Meta-Frameworks, Integrative Models & Worldviews
Integrative Models and Meta-Frameworks
- Scope and ambition control: What the model claims to cover—and what it explicitly excludes.
- Primitive definition discipline: Core concepts defined precisely, non-overlapping, and stable.
- Ontological clarity: What kinds of things exist in the model (agents, incentives, information, institutions, values) and how they relate.
- Causal vs classificatory distinction: Whether it explains mechanisms or merely labels categories.
- Internal coherence: No contradictions across layers; consistent logic and terminology.
- Completeness vs parsimony: Whether compression loses critical factors or creates blind spots.
- Boundary conditions: Contexts where the model fails or should not be used.
- Falsifiability and testability: What would disconfirm the model; what evidence it predicts.

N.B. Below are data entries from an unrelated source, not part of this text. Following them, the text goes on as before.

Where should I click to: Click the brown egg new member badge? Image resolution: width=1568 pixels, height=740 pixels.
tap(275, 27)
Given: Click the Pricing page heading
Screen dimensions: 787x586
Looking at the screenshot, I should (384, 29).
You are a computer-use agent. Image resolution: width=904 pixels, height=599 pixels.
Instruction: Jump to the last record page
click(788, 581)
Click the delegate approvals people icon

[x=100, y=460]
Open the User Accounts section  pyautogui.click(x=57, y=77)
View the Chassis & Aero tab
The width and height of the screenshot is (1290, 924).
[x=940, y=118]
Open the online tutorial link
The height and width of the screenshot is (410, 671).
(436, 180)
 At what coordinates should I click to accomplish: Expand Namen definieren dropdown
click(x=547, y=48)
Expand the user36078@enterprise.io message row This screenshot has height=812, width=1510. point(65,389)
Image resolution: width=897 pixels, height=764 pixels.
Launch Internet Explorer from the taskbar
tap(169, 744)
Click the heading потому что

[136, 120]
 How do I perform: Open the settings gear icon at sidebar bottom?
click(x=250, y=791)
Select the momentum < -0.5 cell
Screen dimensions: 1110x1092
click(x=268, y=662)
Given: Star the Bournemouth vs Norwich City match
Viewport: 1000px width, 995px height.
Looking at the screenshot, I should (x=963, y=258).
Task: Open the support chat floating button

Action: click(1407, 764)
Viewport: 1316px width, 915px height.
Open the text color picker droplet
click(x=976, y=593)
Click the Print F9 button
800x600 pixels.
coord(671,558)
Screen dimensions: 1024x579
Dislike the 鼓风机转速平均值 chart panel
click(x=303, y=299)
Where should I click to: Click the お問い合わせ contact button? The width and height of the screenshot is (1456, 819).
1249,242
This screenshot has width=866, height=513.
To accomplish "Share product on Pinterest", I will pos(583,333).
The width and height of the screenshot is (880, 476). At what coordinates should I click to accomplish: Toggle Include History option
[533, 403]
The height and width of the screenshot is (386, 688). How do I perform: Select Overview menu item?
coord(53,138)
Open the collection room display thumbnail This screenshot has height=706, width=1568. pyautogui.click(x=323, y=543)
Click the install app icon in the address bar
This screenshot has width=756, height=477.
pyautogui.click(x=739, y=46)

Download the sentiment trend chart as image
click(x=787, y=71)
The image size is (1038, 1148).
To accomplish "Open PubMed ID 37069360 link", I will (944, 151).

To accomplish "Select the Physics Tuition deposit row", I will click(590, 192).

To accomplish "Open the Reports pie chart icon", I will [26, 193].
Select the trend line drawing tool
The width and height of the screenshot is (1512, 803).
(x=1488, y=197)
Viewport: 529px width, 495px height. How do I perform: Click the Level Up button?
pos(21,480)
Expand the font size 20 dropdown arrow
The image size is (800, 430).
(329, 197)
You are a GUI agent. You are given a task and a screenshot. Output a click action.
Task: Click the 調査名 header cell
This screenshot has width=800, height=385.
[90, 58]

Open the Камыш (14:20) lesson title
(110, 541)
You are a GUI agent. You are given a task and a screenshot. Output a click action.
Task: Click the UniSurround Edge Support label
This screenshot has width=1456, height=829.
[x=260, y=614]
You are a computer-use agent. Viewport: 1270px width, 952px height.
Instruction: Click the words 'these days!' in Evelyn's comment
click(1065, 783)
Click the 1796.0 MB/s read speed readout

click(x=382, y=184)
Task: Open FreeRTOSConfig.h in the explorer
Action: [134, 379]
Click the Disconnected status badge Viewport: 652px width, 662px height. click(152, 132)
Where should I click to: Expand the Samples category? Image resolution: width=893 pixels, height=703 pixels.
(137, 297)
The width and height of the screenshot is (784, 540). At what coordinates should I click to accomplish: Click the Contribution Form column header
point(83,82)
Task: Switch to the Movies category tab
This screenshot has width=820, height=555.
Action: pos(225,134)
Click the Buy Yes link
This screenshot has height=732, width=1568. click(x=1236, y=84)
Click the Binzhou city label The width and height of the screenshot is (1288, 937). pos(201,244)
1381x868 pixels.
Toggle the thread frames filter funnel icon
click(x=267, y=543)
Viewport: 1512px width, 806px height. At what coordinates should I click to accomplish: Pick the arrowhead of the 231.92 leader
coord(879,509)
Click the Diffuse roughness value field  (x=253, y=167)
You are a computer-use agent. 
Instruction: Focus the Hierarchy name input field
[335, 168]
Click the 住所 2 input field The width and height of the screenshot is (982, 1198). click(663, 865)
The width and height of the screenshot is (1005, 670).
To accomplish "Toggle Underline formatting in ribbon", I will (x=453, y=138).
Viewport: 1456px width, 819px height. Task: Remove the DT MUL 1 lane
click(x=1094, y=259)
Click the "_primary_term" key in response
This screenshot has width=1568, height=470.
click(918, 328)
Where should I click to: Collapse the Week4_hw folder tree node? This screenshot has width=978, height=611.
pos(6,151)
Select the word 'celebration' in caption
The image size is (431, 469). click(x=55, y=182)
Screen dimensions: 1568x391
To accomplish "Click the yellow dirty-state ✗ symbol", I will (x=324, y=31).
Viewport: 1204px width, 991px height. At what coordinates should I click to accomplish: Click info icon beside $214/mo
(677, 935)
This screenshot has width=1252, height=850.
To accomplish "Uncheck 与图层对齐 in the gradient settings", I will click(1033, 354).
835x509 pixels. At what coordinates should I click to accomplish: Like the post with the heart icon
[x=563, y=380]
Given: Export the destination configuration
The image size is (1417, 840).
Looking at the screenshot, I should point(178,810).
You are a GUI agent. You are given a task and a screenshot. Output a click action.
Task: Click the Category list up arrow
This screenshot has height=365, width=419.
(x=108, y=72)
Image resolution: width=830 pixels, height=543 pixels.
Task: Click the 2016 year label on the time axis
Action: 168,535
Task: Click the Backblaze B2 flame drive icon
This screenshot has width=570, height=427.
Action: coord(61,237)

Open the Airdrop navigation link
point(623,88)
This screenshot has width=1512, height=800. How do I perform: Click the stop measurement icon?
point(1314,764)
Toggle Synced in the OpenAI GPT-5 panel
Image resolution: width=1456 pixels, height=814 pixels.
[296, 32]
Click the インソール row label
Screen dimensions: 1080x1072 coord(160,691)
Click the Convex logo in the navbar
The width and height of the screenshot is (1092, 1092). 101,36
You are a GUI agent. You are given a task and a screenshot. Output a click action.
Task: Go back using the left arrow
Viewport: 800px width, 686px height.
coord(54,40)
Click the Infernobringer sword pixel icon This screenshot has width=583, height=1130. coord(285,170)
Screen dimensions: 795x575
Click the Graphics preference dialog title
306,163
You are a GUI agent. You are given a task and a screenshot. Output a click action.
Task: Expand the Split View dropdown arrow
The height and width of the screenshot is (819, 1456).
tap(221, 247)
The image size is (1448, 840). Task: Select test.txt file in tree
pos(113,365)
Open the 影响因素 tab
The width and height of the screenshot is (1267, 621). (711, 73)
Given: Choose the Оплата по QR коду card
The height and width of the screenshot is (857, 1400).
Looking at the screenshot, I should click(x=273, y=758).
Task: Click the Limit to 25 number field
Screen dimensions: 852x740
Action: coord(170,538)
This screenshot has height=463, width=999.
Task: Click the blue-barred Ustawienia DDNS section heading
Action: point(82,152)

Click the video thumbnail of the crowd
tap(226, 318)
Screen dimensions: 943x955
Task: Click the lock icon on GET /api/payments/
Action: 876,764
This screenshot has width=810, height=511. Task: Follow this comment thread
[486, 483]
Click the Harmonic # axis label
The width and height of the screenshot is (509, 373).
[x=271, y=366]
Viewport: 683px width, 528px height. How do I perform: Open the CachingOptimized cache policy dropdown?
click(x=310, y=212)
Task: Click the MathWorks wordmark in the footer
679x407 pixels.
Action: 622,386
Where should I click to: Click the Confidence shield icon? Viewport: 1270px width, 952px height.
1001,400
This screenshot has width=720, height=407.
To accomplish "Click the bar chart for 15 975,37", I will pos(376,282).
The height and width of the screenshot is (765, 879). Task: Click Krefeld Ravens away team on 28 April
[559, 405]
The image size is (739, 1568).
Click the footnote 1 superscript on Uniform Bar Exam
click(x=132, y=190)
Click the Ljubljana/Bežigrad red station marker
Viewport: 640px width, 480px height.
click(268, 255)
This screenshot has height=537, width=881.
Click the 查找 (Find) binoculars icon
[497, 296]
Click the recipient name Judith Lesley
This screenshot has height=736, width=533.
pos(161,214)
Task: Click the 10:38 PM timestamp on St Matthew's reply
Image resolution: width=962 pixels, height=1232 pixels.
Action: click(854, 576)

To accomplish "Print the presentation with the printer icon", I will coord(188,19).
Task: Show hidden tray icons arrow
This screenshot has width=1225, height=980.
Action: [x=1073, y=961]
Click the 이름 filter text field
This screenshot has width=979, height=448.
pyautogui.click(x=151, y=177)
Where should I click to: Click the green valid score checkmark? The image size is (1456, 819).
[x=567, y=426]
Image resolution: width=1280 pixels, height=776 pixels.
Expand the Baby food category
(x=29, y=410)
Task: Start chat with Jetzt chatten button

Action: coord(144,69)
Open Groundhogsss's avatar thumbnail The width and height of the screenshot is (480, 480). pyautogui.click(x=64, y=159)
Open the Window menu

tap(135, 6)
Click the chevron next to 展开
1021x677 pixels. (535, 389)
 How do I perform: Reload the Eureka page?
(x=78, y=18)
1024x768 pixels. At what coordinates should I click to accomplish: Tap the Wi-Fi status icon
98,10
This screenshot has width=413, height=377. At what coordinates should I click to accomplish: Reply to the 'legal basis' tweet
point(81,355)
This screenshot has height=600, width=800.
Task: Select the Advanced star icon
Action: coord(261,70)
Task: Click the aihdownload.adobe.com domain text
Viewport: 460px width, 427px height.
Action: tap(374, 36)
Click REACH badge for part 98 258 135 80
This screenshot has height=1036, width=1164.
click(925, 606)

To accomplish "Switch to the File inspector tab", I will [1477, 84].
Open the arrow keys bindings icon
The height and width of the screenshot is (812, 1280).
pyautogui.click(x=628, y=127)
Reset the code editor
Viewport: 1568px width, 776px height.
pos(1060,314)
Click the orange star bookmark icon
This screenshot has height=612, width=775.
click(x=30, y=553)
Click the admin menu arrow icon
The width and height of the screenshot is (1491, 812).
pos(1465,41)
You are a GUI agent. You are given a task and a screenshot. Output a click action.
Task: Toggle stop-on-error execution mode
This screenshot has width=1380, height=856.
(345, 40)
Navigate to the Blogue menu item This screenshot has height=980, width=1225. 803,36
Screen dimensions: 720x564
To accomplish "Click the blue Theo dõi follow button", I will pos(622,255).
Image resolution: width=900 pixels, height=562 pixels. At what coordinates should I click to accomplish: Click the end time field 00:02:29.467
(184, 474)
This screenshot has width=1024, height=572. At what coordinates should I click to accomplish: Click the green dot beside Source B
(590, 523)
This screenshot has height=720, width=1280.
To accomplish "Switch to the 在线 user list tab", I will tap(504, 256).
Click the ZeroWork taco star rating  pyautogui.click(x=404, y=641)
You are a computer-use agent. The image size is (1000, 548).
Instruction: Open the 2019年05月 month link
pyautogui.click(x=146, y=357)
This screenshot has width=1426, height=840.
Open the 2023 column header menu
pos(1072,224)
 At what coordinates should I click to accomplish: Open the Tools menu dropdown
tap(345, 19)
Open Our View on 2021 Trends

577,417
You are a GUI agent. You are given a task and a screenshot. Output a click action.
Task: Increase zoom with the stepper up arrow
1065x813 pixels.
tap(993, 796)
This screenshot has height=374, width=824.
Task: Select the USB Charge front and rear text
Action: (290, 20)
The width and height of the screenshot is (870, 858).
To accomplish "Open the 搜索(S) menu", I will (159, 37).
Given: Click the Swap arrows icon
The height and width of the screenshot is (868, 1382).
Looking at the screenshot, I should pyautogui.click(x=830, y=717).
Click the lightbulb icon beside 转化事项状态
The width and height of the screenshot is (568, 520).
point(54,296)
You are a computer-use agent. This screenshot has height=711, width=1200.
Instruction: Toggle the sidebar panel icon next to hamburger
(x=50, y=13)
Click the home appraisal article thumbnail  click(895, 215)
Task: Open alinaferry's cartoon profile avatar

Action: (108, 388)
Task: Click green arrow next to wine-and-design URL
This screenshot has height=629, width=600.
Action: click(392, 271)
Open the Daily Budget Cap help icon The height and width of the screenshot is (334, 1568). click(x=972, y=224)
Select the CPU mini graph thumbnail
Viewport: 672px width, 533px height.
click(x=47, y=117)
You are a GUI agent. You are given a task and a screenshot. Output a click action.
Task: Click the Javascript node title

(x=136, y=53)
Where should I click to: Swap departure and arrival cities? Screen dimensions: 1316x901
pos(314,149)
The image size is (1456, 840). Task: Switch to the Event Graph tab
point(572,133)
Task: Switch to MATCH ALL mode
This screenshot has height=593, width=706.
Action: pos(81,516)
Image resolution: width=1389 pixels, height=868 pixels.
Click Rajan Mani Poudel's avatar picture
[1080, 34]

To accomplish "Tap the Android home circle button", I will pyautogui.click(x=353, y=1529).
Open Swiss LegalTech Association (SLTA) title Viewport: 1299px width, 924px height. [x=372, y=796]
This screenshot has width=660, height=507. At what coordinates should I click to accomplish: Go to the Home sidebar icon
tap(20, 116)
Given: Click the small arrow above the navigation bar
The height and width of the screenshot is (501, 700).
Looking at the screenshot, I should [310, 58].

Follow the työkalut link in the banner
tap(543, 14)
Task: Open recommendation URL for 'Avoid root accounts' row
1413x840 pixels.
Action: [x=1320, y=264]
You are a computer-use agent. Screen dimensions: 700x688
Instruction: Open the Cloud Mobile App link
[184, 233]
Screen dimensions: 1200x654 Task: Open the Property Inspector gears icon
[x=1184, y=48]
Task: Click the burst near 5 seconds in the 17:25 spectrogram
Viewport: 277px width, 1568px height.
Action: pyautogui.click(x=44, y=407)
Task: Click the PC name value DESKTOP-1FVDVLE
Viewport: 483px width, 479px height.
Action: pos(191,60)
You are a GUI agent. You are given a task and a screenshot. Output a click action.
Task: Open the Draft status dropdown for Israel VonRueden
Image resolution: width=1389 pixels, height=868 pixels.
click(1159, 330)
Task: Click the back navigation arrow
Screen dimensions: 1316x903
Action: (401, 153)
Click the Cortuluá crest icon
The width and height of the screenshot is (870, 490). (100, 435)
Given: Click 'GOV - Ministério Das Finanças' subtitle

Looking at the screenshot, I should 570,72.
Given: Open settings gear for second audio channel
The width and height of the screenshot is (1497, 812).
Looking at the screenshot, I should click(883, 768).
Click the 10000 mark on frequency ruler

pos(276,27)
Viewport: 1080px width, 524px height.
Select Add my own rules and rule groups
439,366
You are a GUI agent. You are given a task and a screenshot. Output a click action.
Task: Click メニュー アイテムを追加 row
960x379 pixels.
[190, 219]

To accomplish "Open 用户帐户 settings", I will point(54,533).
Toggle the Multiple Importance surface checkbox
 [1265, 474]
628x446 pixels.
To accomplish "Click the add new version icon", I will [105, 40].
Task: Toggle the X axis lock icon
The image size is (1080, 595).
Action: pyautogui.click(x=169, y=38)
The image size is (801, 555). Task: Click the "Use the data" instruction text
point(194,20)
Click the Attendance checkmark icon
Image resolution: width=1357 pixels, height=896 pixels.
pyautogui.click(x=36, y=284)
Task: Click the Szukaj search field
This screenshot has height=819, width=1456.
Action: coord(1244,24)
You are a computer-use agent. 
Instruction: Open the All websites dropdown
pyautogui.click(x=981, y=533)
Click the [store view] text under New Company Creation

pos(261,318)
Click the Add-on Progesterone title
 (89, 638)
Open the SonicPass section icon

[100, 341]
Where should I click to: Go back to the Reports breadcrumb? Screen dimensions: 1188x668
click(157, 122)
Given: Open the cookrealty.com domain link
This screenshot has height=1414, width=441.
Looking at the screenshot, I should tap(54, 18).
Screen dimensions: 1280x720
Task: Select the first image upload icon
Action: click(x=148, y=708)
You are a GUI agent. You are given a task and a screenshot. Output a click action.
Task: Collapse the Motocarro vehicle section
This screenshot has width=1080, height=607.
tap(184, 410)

- Comparative advantage: What it improves over existing frameworks (not “it’s holistic”).
- Operationalization: Can it be executed as a process (steps, gates, outputs) or is it only descriptive?
- Measurement and observability: Which variables are measurable vs inferred; risk of proxy failure.
- Level-of-analysis discipline: Micro/meso/macro kept distinct; no scale-jumping without bridge logic.
- Integration integrity: Whether components truly integrate or are just stacked.
- Incentive and power realism: Whether it accounts for manipulation, capture, and adversarial behavior.
- Misuse risk: How it can be used as a rhetorical weapon or “universal justification engine.”
- Governance of interpretation: Rules preventing arbitrary interpretation and post-hoc rationalization.